Top of SUPPLIED MATERIAL

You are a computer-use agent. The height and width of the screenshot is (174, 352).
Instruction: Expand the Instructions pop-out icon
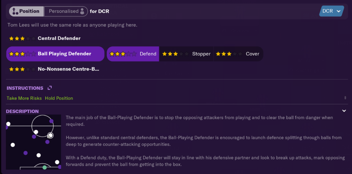[50, 88]
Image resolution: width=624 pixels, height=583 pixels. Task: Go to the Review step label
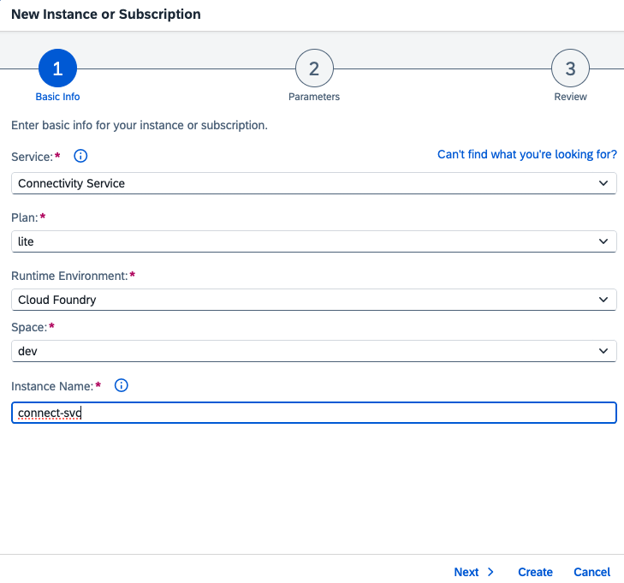tap(570, 97)
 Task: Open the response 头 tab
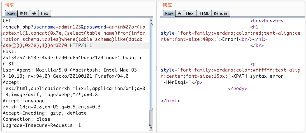pyautogui.click(x=179, y=13)
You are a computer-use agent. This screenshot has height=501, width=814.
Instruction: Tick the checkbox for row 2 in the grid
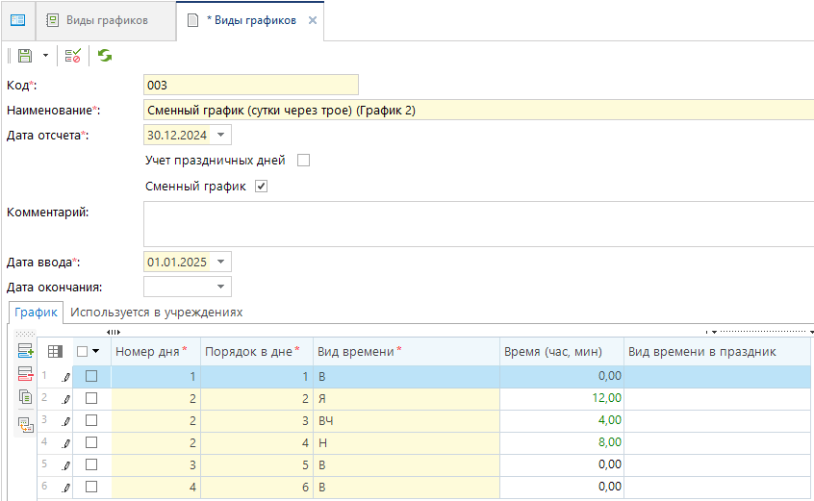tap(91, 398)
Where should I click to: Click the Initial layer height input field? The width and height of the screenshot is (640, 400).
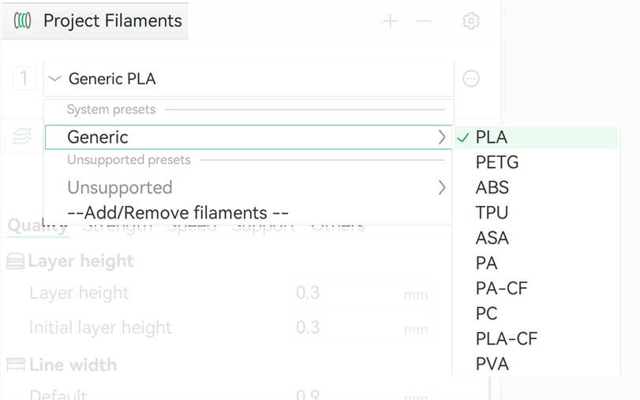point(347,327)
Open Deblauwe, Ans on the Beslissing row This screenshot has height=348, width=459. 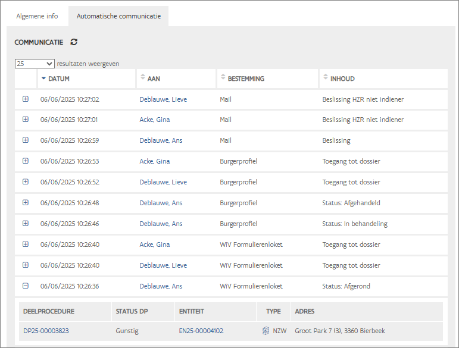click(x=161, y=140)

Bottom of SUPPLIED MATERIAL

YOUR OBJECTIVE:
Scan the records above and report every line with the string "computer".

SOLUTION TO THE PROBLEM:
You are a computer-use agent. The height and width of the screenshot is (174, 352).
You are a computer-use agent. This screenshot has height=501, width=814.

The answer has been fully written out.